RECIDIVISTE

Par: Yvan Amar et Anne-Cécile Bras

Récidiviste : le mot qu’on prononce en ce moment, le mot qui fait peur, le mot qui fait froncer les sourcils… En effet plusieurs des criminels sexuels récemment arrêtés, découverts ou jugés étaient des récidivistes, voire des multirécidivistes. Le sens est clair, et il est bien souligné par la composition du mot et notamment par le préfixe re- qui signale un recommencement, une deuxième fois… La récidive c’est ce qui se produit de nouveau. Et la multirécidive, ce qui se reproduit de nombreuses fois.
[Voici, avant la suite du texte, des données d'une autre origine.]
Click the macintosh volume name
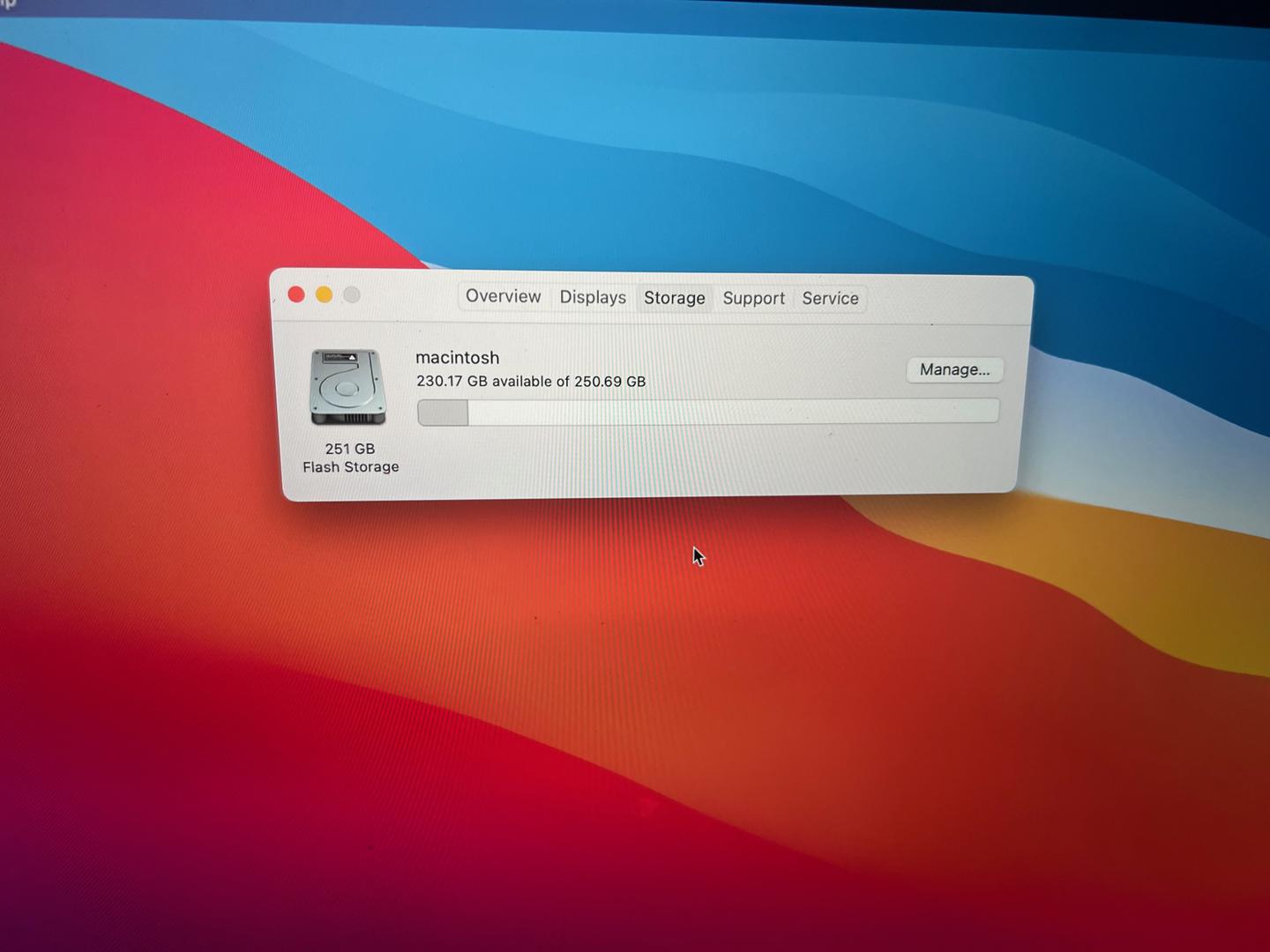 point(457,358)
Et toujours dans le cas où la chose qui se reproduit est négative, regrettable. Mais dans les exemples où apparaît le mot en ce moment, il a un sens bien précis. Le criminel récidiviste n’est pas seulement celui qui commis plusieurs crimes, qui a recommencé sa mauvaise action : c’est celui qui a recommencé après avoir été une première fois condamné. Ainsi si la police identifie un dangereux assassin qui n’a jamais été inquiété précédemment, et dont le casier judiciaire est vierge, ce n’est pas un récidiviste. Même s’il a tué dix personnes. De la même façon et pour les mêmes motifs. Le récidiviste n’est donc pas le criminel en série. C’est celui à qui la sanction judiciaire n’a pas servi de coup d’arrêt : il a été reconnu coupable, confondu, puni… Et ensuite, il recommence. Et il recommence la même chose. C’est pourquoi un escroc par exemple, qui paye sa dette à la société et se reconvertit ensuite en pilleur de banque ne sera pas appelé un récidiviste : il a changé de crime et de méthode ; il n’a pas récidivé.
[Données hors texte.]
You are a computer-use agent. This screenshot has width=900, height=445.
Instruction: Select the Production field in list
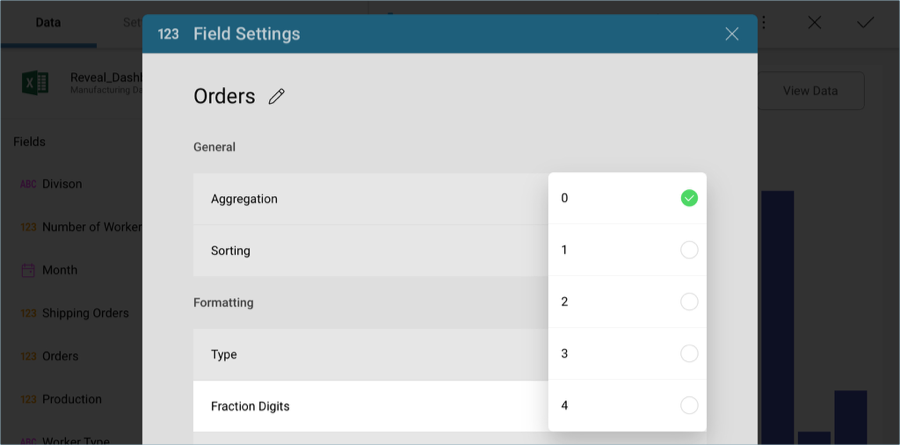tap(72, 399)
Le mot de récidive est d’abord apparu dans un contexte médical, où d’ailleurs on l’emploie toujours.
Il semble que ce soit le grand médecin Ambroise Paré qui l’ait introduit au 16ème siècle, en parlant d’une maladie apparemment guérie… et qui se re-manifeste. Il ne s’agit donc pas du développement d’un mal, qui après une pause, une rémission reprend sa course, mais d’une maladie qui recommence, alors qu’on pensait que le malade en était quitte avec elle.

Et dans les deux série d’emplois, on voit bien le caractère du mot : la récidive a toujours quelque chose d’inacceptable, de scandaleux, d’imprévu, ou en tout cas qu’on voulait ne pas prévoir… Et elle semble toujours être la marque d’un échec : celle du traitement médical ou de la sanction judiciaire. C’est bien le contraire d’un éternel retour, d’un recommencement cyclique et naturel : le printemps ne récidive pas tous les ans en sa verte jouvence, ni l’hiver.